Delfland wil ervaring opdoen met ‘continue inline slibkoekmeting’. Dit is een nieuwe en nauwkeurige meetmethode, waarmee het slibontwateringsproces op de afvalwaterzuiveringen veiliger wordt en beter kan worden gestuurd.
Probleem:
Op de waterzuiveringen wordt afvalwater gezuiverd, waarbij het water wordt gescheiden van de verontreinigingen, met behulp van zwaartekracht en biologische processen. Vervolgens worden de verwijderde verontreinigingen verzameld in de vorm van slib. Dit slib wordt als onderdeel van de slibverwerking in slibvergisters omgezet naar biogas. Het uitgegiste slib dat overblijft, bestaat voor het grootste deel uit water. Het resterende slib wordt uiteindelijk getransporteerd naar de slibverbrandingsinstallatie. Om het aantal transportbewegingen te beperken en ook de nabehandelingskosten, moet de afvoer zoveel mogelijk worden beperkt. Vanwege de samenstelling van het slib zal de contacttijd voor medewerkers zoveel mogelijk moeten worden beperkt.
Doel:
Met gebruikmaking van ‘continue inline slibkoekmeting’ in plaats van bepaling op basis van handmatige bemonstering, kan het risico op besmetting worden beperkt, neemt de efficiëntie van de slibontwatering toe en daarmee kan deze techniek bijdragen aan de ambities van Delfland.
Beoogde resultaat:
Nauwkeurig en continu inzicht in het droge-stof gehalte. Op basis hiervan kunnen dan de processen en de dosering van hulpstoffen continu worden bijgestuurd. Er ontstaat meer inzicht en ook meer mogelijkheden om tot procesaanpassingen te komen.
Stand van zaken:
In 2021 wordt de bestaande slibontwatering op AWZI De Groote Lucht in Vlaardingen aangepast. Bij de aanpassingen van de slibcentrifuges worden ook de slibkoekmeters geplaatst.

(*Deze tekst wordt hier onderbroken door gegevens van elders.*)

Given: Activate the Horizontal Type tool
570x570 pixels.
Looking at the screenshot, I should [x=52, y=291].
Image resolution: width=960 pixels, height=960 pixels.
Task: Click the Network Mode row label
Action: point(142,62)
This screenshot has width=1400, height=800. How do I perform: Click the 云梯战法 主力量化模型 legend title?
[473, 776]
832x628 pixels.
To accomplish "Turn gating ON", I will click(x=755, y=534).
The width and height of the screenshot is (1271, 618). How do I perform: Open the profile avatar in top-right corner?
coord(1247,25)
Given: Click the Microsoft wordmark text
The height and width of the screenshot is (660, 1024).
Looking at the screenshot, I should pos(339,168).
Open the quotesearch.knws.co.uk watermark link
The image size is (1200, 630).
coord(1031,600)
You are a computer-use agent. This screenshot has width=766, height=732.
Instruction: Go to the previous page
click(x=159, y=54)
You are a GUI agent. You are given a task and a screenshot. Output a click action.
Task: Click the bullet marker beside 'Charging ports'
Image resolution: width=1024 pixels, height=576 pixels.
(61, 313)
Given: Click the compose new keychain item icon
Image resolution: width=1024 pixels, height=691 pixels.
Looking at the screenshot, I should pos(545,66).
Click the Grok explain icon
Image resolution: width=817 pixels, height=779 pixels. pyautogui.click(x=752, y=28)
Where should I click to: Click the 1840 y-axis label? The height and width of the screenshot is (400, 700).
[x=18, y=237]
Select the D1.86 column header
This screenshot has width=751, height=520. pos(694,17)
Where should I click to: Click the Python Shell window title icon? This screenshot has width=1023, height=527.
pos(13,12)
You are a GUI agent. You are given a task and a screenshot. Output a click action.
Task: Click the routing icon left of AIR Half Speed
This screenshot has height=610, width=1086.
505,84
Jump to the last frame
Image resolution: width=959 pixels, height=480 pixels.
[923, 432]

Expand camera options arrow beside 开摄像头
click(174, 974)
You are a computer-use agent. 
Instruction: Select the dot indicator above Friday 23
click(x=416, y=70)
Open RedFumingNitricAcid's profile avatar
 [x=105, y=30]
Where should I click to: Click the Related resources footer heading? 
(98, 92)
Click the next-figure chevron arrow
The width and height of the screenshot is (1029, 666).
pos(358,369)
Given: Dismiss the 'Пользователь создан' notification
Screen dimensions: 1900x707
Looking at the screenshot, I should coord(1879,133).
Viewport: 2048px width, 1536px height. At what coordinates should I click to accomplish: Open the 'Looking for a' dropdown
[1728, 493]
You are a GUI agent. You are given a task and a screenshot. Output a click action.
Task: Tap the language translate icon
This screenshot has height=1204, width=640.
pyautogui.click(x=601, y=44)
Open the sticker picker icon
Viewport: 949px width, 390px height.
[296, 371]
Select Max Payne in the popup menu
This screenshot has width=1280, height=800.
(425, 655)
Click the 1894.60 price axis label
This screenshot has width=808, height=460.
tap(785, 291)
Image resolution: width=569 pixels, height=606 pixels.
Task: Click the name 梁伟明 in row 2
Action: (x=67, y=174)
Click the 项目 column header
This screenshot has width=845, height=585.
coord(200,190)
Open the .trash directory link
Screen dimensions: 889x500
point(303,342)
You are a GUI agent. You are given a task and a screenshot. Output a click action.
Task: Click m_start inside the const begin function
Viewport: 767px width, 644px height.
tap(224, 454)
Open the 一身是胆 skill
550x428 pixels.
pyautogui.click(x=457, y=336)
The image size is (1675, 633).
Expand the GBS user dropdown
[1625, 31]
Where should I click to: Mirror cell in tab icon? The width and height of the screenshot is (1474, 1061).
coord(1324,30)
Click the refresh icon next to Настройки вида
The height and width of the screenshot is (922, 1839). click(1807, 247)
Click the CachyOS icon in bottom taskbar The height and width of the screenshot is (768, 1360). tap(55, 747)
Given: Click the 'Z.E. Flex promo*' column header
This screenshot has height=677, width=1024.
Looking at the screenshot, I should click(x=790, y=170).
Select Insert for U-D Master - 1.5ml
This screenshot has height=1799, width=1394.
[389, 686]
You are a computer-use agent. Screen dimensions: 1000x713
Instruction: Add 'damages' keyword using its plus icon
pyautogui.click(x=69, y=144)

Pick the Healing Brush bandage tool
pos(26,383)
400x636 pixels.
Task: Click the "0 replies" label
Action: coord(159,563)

In 2021 is de apparatuur geleverd en zijn voorbereidingen getroffen voor de montage. In voorjaar 2022 zullen de slibkoekmeters gemonteerd en in bedrijf genomen worden. Gedurende één jaar worden de resultaten verzameld en worden vergelijkingen gemaakt tussen handmatige bemonstering en de daarbij behorende ontwateringsprestaties en de continue inlinemetingen.
De AWZI is op drie verschillende plekken vernieuwd. Dit proces heeft een aantal tegenslagen gehad, desalniettemin leverd het nu zonder de toepassing van de meter een positief effect op op de hoeveelheid droge stof in de slib. Dit komt mede door de regelbare centrifuges. Verder is de software nog niet klaar om de data die de meter meet te verwerken. De meters worden eind september in bedrijf gesteld en gekalibreerd. De verwachting is dat de meter in oktober kan werken en er volgend jaar gemonitord kan worden.
De meters worden eind september 2022 in bedrijf gesteld en gekalibreerd. De verwachting is dat de meter in oktober kan werken en er een nulmeting gedaan kan worden. Vervolgens kan er heel het jaar 2023 gemonitord worden.
Potentiële impact
Continu inzicht in het droge stof gehalte kan leiden tot een besparing aan polyelectroliet en/of een optimale ontwatering. Daarmee neemt het rendement toe en mogelijk ook de afvoer van ontwaterd slib. Dat gaat hand-in-hand met een structurele kostenbesparing: 1% additionele ontwatering staat gelijk aan een afname van 5% in transportbewegingen oftewel een besparing van ca. €55.00 per jaar.
Daarnaast zorgt de automatisering voor een doelmatigere en vooral veiligere inzet van de operators. Risicovolle handelingen kunnen worden vermeden en dit bespaart op jaarbasis de inzet van een monsternemer en analist ca. 80 uur.